Mp3> Which Way To Go
22. The Coathangers – Scramble (Suicide Squeeze)
Sounding like a veritable Rorschach test of female alt-rock influences, this second LP from The Coathangers switches at various junctures between spiked ESG post-punk, belligerent Le Tigre stomp-alongs, Mika Miko dual vocal punk rock and Softies sweetness – not that I suspect The Coathangers care a damn for such tiresome comparisons and gender-defined baggage. No, they’re too busy just having a great time, writing songs called ‘Arthritus Sux’ and ‘Killdozer’, and laying down weird studio jams full of sci-fi sound effects, audio gags and dialogue samples to pad out their album. My kinda ladies! It may sound like an odd thing to say, but in era when a lot of bands routinely turn in albums of the “here are twelve songs in our signature style” variety, there’s something absolutely delightful about ‘Scramble’s bloody-minded quirk and inconsistency. Cultural precedent does not lead us to expect an all-girl punk band to start goofing off like the Bonzo Dog Band, and it’s a blast that they do. And in between all that, we’ve got a wide variety of A-grade material to enjoy here too – ‘Dreamboat’ and ‘Sonic You’ are absolutely perfect swoonsome crush songs, and ‘Gettin’ Mad & Pumping Iron’ and ‘Bury Me’ make for furious blasts of good natured riot grrl carnage.
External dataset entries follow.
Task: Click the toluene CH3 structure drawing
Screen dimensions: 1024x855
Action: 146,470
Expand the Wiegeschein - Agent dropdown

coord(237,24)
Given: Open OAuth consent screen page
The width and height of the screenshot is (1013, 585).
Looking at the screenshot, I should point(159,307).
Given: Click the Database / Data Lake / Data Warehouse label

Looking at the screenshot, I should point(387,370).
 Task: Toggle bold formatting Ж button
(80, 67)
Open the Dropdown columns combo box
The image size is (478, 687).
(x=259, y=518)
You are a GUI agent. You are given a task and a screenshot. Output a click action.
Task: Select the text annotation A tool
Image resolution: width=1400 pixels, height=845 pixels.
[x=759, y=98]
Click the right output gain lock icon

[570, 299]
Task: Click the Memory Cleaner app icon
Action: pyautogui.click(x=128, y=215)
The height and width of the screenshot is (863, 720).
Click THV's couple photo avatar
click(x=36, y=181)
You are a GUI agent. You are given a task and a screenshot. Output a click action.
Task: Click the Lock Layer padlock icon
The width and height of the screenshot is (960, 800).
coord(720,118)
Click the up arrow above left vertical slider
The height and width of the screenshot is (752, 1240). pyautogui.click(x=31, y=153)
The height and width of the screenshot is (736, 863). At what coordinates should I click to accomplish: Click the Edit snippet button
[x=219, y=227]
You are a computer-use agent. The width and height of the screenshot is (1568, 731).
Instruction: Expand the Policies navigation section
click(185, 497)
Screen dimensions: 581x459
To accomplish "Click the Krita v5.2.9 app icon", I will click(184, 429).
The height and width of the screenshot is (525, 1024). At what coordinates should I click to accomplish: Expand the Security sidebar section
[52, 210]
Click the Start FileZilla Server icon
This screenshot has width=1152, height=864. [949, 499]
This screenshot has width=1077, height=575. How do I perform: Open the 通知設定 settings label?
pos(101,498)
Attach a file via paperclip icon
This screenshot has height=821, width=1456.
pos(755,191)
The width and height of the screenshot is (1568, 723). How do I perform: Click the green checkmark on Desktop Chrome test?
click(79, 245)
One of my favourites is ‘Stop Stompin’’, a song about their obnoxious upstairs neighbour (“why don’t you put on some slippers, mr. lead foot?”) – and frankly, any band with the suss to stretch a conceit like that across three minutes and come out with a really great, funny song is richly deserving of our attention.
Mp3> Stop Stomp Stompin'
21. The Clean - Mister Pop (Merge)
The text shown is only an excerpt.